Energie

Pétrole : en 2016, l’Angola a éclipsé le Nigeria

Un cargo chargé de GNL (gaz naturel liquéfié) sur la côte angolaise. © Divaldo Gregorio/Total

Avec une production moyenne de 1,8 million de barils par jour (bpj) en 2016, l'Angola devance le Nigeria (1,5 millions de barils par jour), et devient le plus gros producteur de pétrole du continent.

Alors que le Nigeria accuse une baisse de sa production en 2016 en raison des attaques répétées d’oléoducs et de terminaux par les Vengeurs du Delta du Niger (NDA), l’Angola, qui était jusqu’à maintenant le second producteur du continent, occupe désormais la première place.

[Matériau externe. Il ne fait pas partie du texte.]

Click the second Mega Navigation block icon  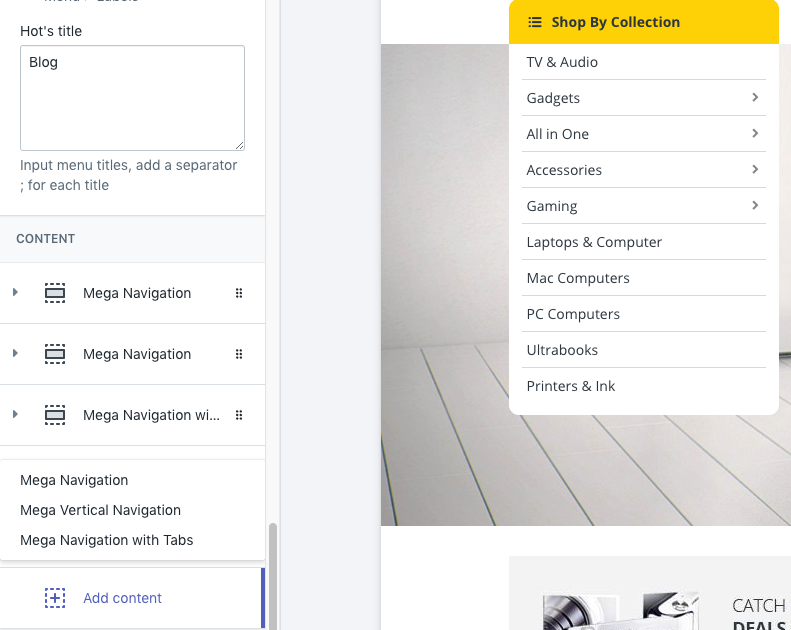coord(55,354)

Selon Reuters, le pays a augmenté de 8800 barils par jour sa production de pétrole par rapport à son niveau de juin 2016. En novembre, l’Angola a d’ailleurs largement contribué à l’augmentation de la production de brut des 14 pays de l’Organisation des pays exportateurs de pétrole (Opep), qui enregistrent une production record (34 millions de barils par jour).

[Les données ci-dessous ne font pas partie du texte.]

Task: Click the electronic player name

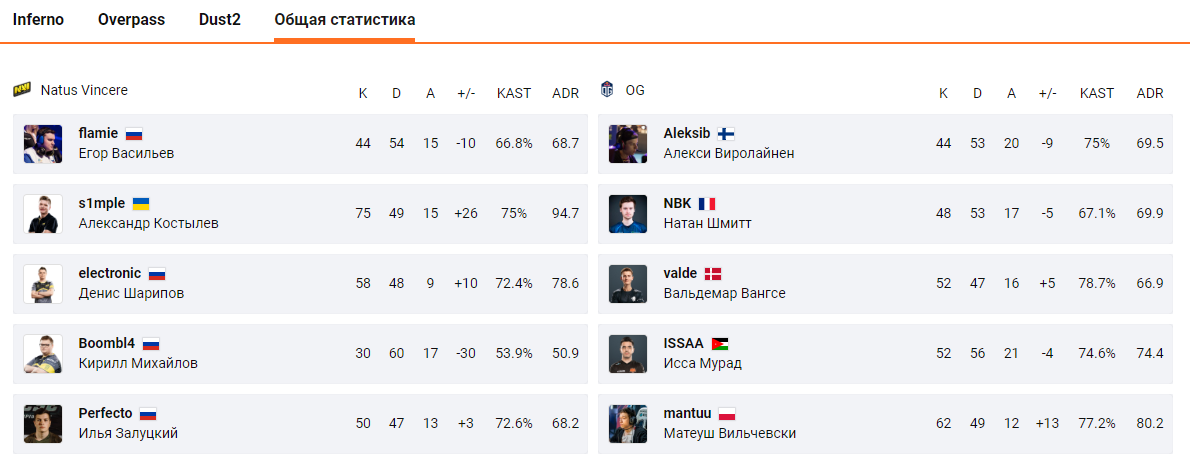Action: pos(108,273)
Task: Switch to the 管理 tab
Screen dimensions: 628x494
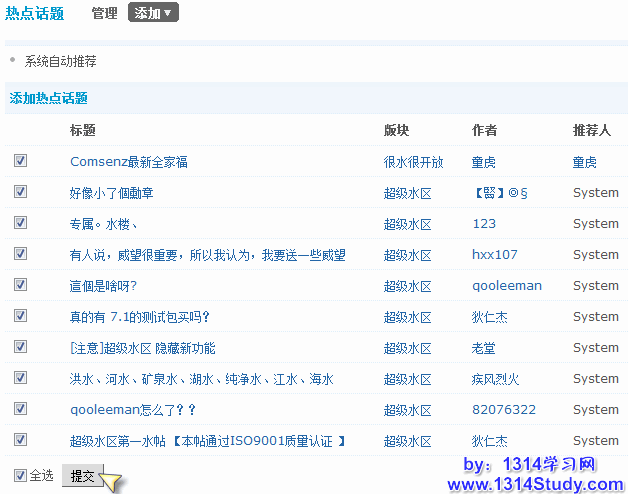Action: click(104, 13)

L’Angola contraint de réduire sa production ?

Néanmoins, l’Angola pourrait perdre sa place de leader d’ici peu. En effet, l’Opep – qui représente un tiers de la production mondiale – a finalement consenti en novembre, et ce après des mois de tergiversations,  à un accord sur la réduction de la production d’or noir. Les 14 membres du cartel se sont engagés à diminuer leur production de 1,2 million de barils par jour à compter du 1er janvier 2017, et les pays producteurs hors Opep à réduire la leur de 558 000 bpj.

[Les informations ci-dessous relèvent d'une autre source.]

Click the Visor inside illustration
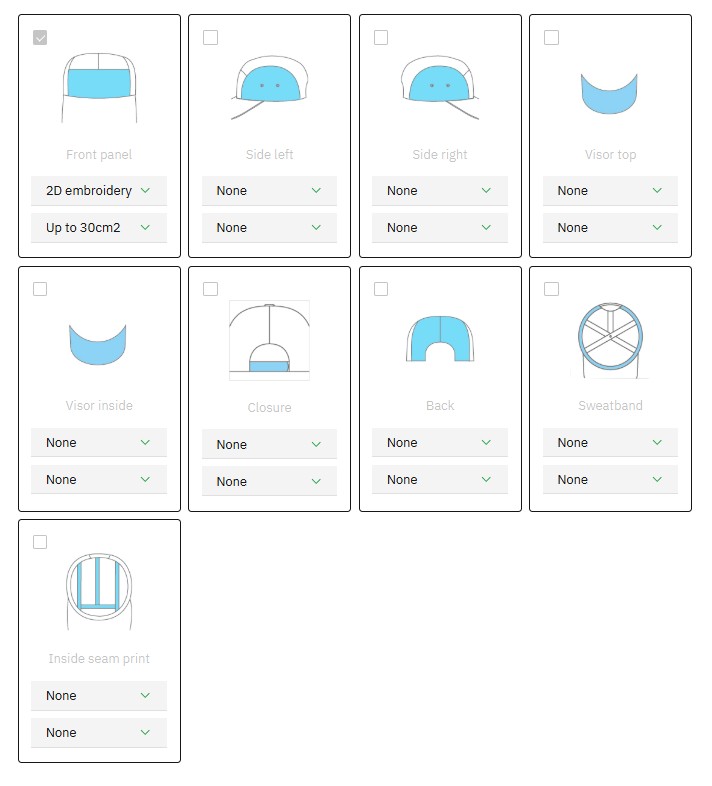This screenshot has width=712, height=786. pos(98,343)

Si l’Angola et l’Algérie, respectivement premier et troisième producteurs de pétrole du continent, se voient contraints de réduire leur production de 78 000 et 50 000 barils par jour (bpj), le Nigeria, en raison du contexte sécuritaire, est l’un des trois pays exemptés par l’accord de réduction de la production pétrolière mondiale.

Cette décision n’entrave toutefois pas les ambitions d’Isabel dos Santos, la fille du président angolais, nommée en juin à la tête de la Sonangol, la compagnie nationale pétrolière. Dans une récente interview accordée au Financial Times, elle dit vouloir faire « de la Sonangol une compagnie très rentable ».

Il faut dire qu’entre 2013 et 2015, les bénéfices de la compagnie nationale ont fondu de 3,2 milliards à 400 millions de dollars (de 2,3 milliards à 366 millions d’euros), en raison d’une mauvaise gestion de l’entreprise et de la chute des prix du brut.

Le pays, qui tire du pétrole près de 70% de ses recettes fiscales et 40% de son Produit intérieur brut, a été gravement touché par la chute des cours.

Vers une remontée durable des prix ? 

Toutefois, si les indicateurs sont au vert pour une remontée des prix du pétrole après trois années moroses, l’embellie pourrait ne pas durer.

Certes, une enquête Reuters publiée jeudi 29 décembre indique que les cours de pétrole devraient progressivement monter vers 60 dollars le baril d’ici fin 2017 à la faveur d’un rééquilibrage du marché mondial, mais cette hausse pourrait être freinée par plusieurs facteurs : un dollar fort, une reprise de la production américaine de pétrole de schiste, un éventuel non-respect de l’accord de réduction de la production et l’atténuation des tensions géopolitiques en Libye et au Nigeria (qui engendrerait une nouvelle hausse de la production mondiale).